Background Despite the widespread use of proton density fat fraction (PDFF) measurements with magnetic resonance imaging (MRI) to track disease progression in muscle disorders, it is still unclear how these findings relate to histopathological changes in muscle biopsies of patients with limb‐girdle muscular dystrophy autosomal recessive type 12 (LGMDR12). Furthermore, although it is known that LGMDR12 leads to a selective muscle involvement distinct from other muscular dystrophies, the spatial distribution of fat replacement within these muscles is unknown. Methods We included 27 adult patients with LGMDR12 and 27 age‐matched and sex‐matched healthy controls and acquired 6‐point Dixon images of the thighs and T1 and short tau inversion recovery (STIR) MR images of the whole body. In 16 patients and 15 controls, we performed three muscle biopsies, one in the semimembranosus, vastus lateralis, and rectus femoris muscles, which are severely, intermediately, and mildly affected in LGMDR12, respectively. We correlated the PDFF to the fat percentage measured on biopsies of the corresponding muscles, as well as to the Rochester histopathology grading scale. Results In patients, we demonstrated a strong correlation of PDFF on MRI and muscle biopsy fat percentage for the semimembranosus (r = 0.85, P < 0.001) and vastus lateralis (r = 0.68, P = 0.005). We found similar results for the correlation between PDFF and the Rochester histopathology grading scale.
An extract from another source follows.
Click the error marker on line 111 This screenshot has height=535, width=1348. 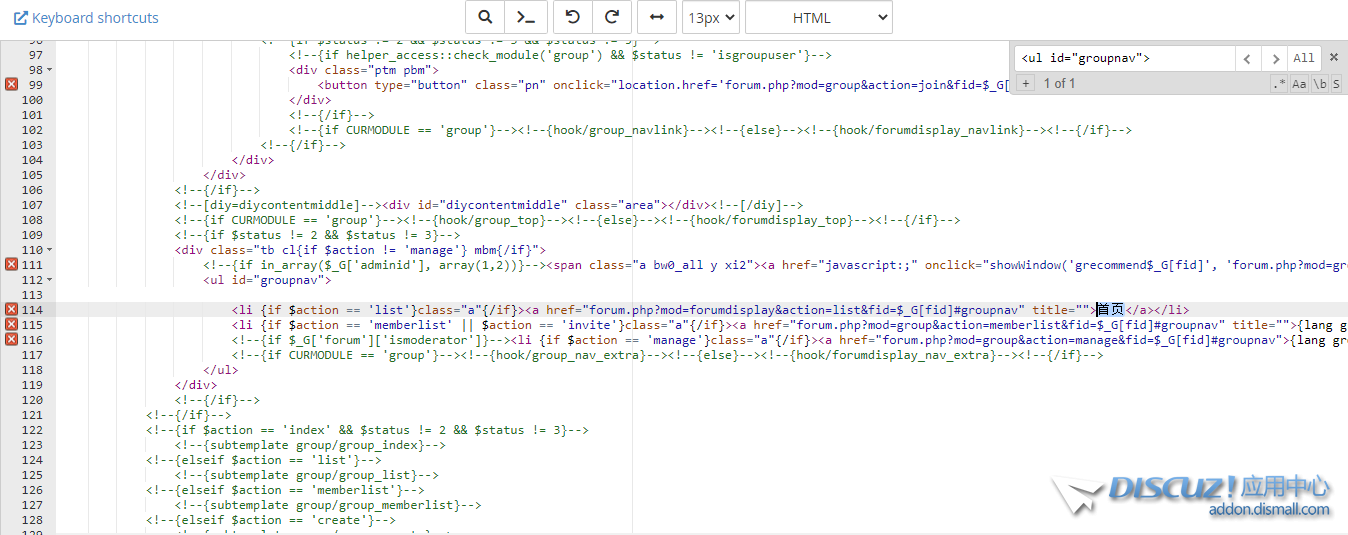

Out of the five patients with inflammatory changes on muscle biopsy, three showed STIR hyperintensities in the corresponding muscle on MRI. By modelling the PDFF on MRI for 18 thigh muscles from origin to insertion, we observed a significantly inhomogeneous proximo‐distal distribution of fat replacement in all thigh muscles of patients with LGMDR12 (P < 0.001), and different patterns of fat replacement within each of the muscles. Conclusions We showed a strong correlation of fat fraction on MRI and fat percentage on muscle biopsy for diseased muscles and validated the use of Dixon fat fraction imaging as an outcome measure in LGMDR12. The inhomogeneous fat replacement within thigh muscles on imaging underlines the risk of analysing only samples of muscles instead of the entire muscles, which has important implications for clinical trials.